あなたのヒロインではないけれど
「これは、見事な完成度ですね」
氷上さんが今日展示したばかりの桜のストラップを手に取った。
「桜の優美さと儚さがよく表されてます。よほど気持ちを込めて作られたのでしょう?」
「それは……」
「ええ、もちろんですわ。結実はすごく優しくていい娘(こ)ですからね!」
また、本人でなく真湖が口を挟んで勝手に話を進める。にこやかだけど有無を言わさない強引さに、文字通りに開いた口が塞がらない。
氷上さんは手にした私の作品を眺めて、フッと口元を緩める。
(え、微笑んだ……の?)
営業スマイルでないだろう彼の表情を、思わず食い入るように見つめてしまう。やっぱり……似てた。

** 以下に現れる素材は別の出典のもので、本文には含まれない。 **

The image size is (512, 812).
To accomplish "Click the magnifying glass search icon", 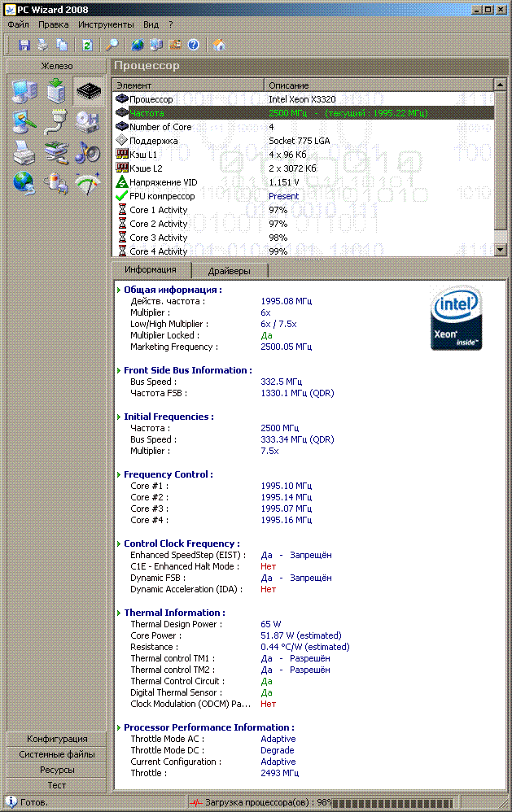I will 113,45.
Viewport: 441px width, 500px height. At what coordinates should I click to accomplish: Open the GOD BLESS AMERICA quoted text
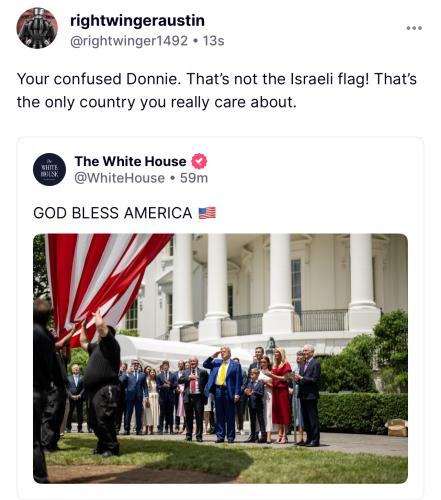coord(113,213)

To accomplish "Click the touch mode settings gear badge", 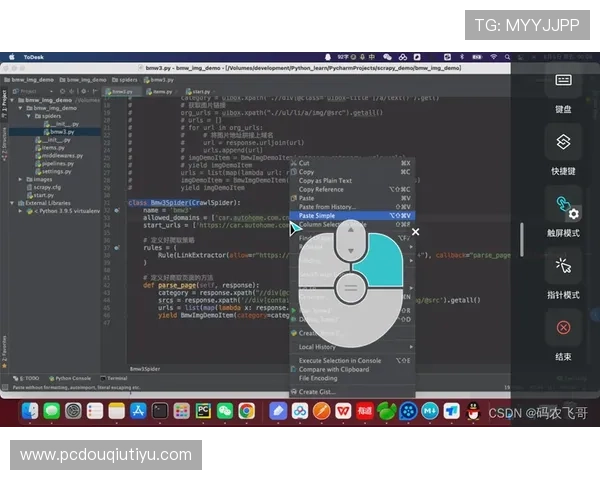I will tap(573, 214).
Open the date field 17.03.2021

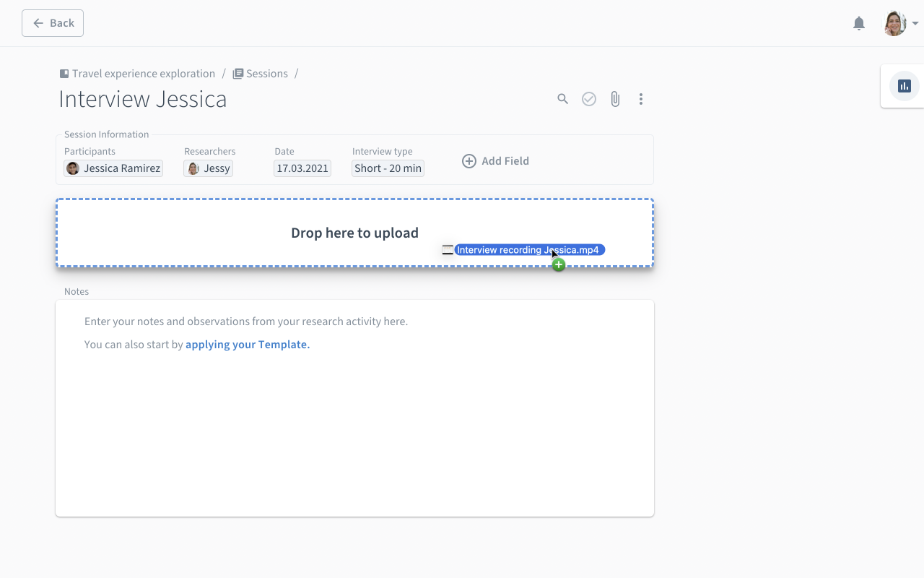[302, 168]
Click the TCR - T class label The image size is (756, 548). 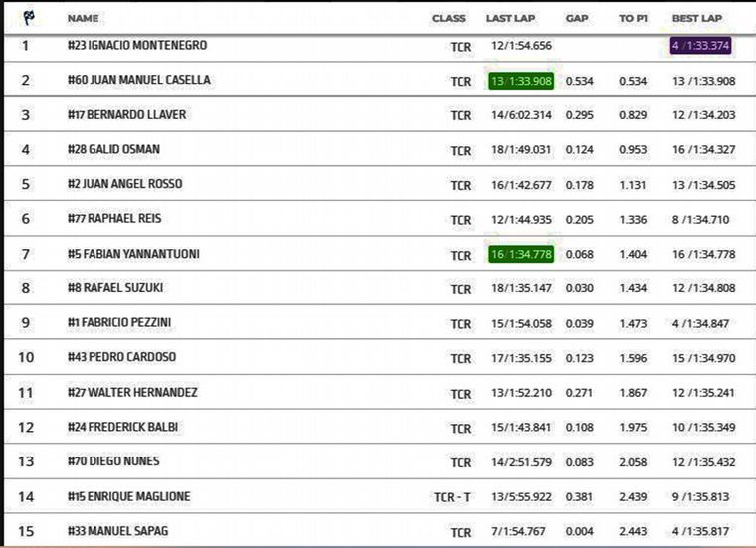click(x=453, y=497)
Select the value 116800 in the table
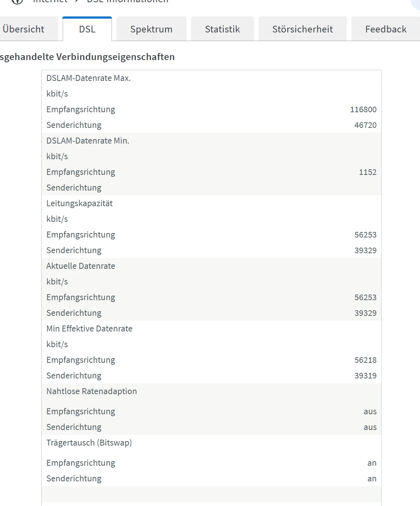Image resolution: width=420 pixels, height=506 pixels. (x=363, y=110)
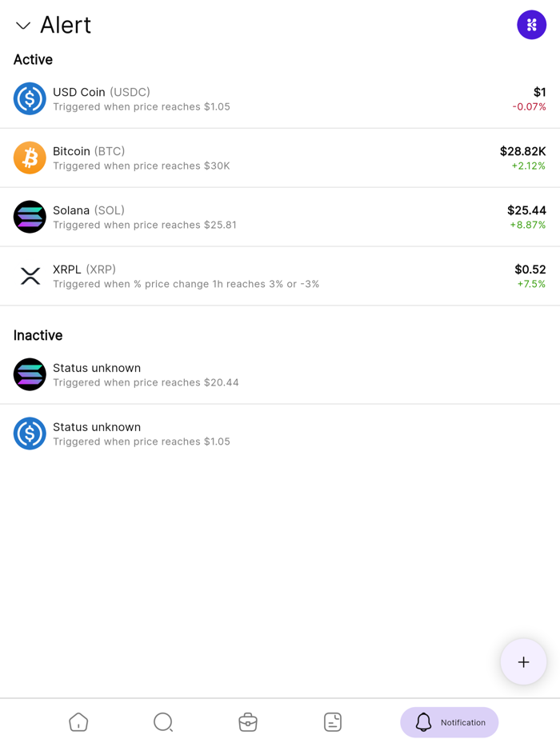560x747 pixels.
Task: Click the Wallet icon in bottom navigation
Action: coord(248,721)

笑う時に、微妙に唇の持ち上げ方が違うこととか。眉が少し持ち上がるクセ。
何より、今見つけた。
彼と同じ。目元にある小さなホクロ。よくよく見ないとわからないそれは、横顔しか見れなかった私がよく目にしていたものと同じ。
(……皐月……先輩? 皐月先輩なんですか?)
中学1年の終わり――
最後に見たあの横顔と、今の氷上さんが重なる。
でも……
たとえ今二人きりだとしても、訊く訳にはいかない。
だって。
彼は、私を知らないはずだから……。
それに、何より。
彼には、最愛のひとがいる。
それはたとえ天地がひっくり返ったって、動かしようがない事実だった。